Learning millisecond protein dynamics from what is missing in NMR spectra
Tuesday April 30th, 4-5pm EST | Gina El Nesr, PhD student (Stanford) and Hannah K. Wayment-Steele, PhD (UW-Madison)
Abstract: Many proteins' biological functions rely on interconversions between multiple conformations occurring at micro- to millisecond (μs-ms) timescales. A lack of standardized, large-scale experimental data has hindered obtaining a more predictive understanding of these motions. After curating >100 Nuclear Magnetic Resonance (NMR) relaxation datasets, we realized an observable for μs-ms motion was hiding in plain sight. Millisecond motions can cause NMR signals to broaden beyond detection, leaving some residues not assigned in the chemical shift datasets of ~10,000 proteins deposited in the Biological Magnetic Resonance Data Bank (BMRB). We made the bold assumption that residues missing assignments are exchange-broadened due to μs-ms motions, and trained various deep learning models to predict missing assignments as markers for such dynamics. Strikingly, these models also predict μs-ms motion directly measured in NMR relaxation experiments. The best of these models, which we named Dyna-1, leverages an intermediate layer of the multimodal language model ESM-3. Notably, dynamics directly linked to biological function—including enzyme catalysis and ligand binding—are particularly well predicted by Dyna-1, which parallels our findings that residues with μs-ms motions are highly conserved. We anticipate the datasets and models presented here will be transformative in unlocking the common language of dynamics and function.
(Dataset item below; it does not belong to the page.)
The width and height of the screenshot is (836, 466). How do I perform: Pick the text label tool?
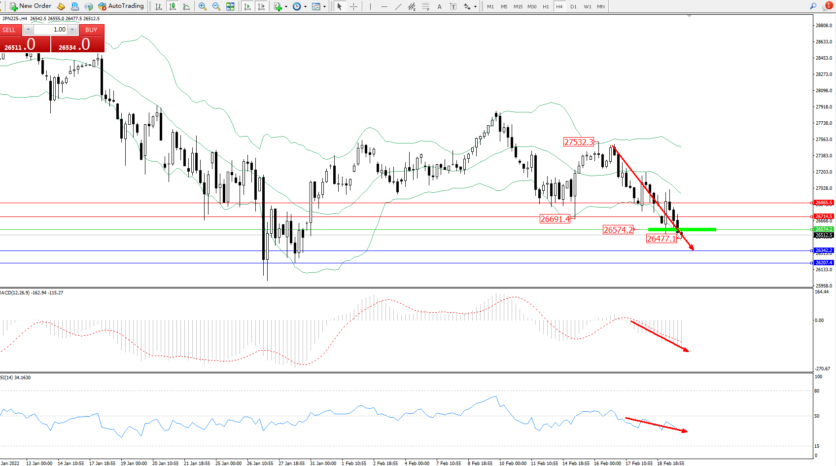pyautogui.click(x=439, y=6)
Paper: https://www.biorxiv.org/content/10.1101/2025.03.19.642801v1
Gina is a Ph.D. candidate in Biophysics at Stanford University. Her doctoral research focuses on developing deep learning methods for de novo protein design toward enzymatic function and allostery. She is more broadly interested in modeling the dynamic nature of proteins for new-to-nature mechanisms. Gina received her bachelors from Johns Hopkins University in computer science, applied mathematics & statistics, and biophysics. She is currently an NSF Graduate Research Fellow and serves as an organizer of the MLSB Workshop at NeurIPS.
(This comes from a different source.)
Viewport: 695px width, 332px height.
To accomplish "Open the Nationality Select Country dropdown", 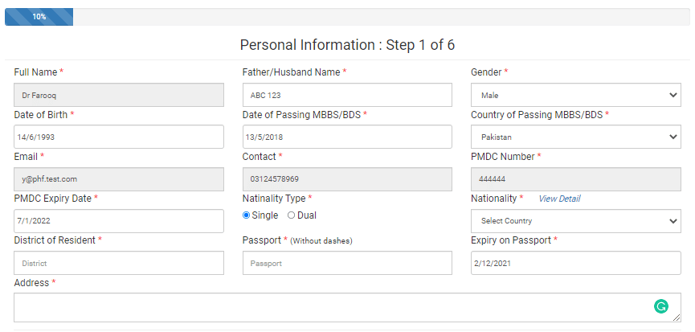I will coord(576,221).
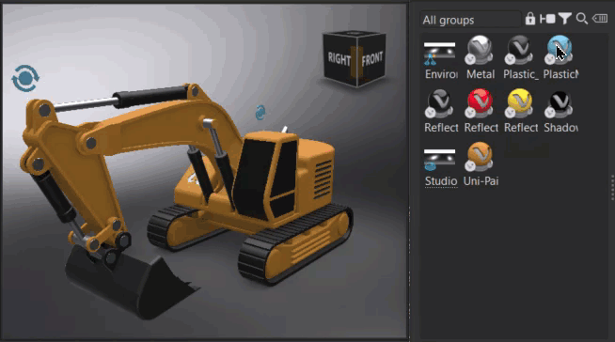
Task: Click the scale slider icon beside lock
Action: pos(547,19)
Hannah completed her Ph.D. at Stanford University in Chemistry, where she worked with Vijay Pande and Rhiju Das, using machine learning to tackle problems related to protein and RNA conformational ensembles. She was a Jane Coffin Childs postdoctoral fellow with Dorothee Kern at Brandeis University and visiting researcher at Google Brain with Lucy Colwell. Hannah is starting as an assistant professor at University of Wisconsin-Madison in Biochemistry, where her lab is using deep learning and data science in conjunction with experiment to access the dynamical underpinnings of biology.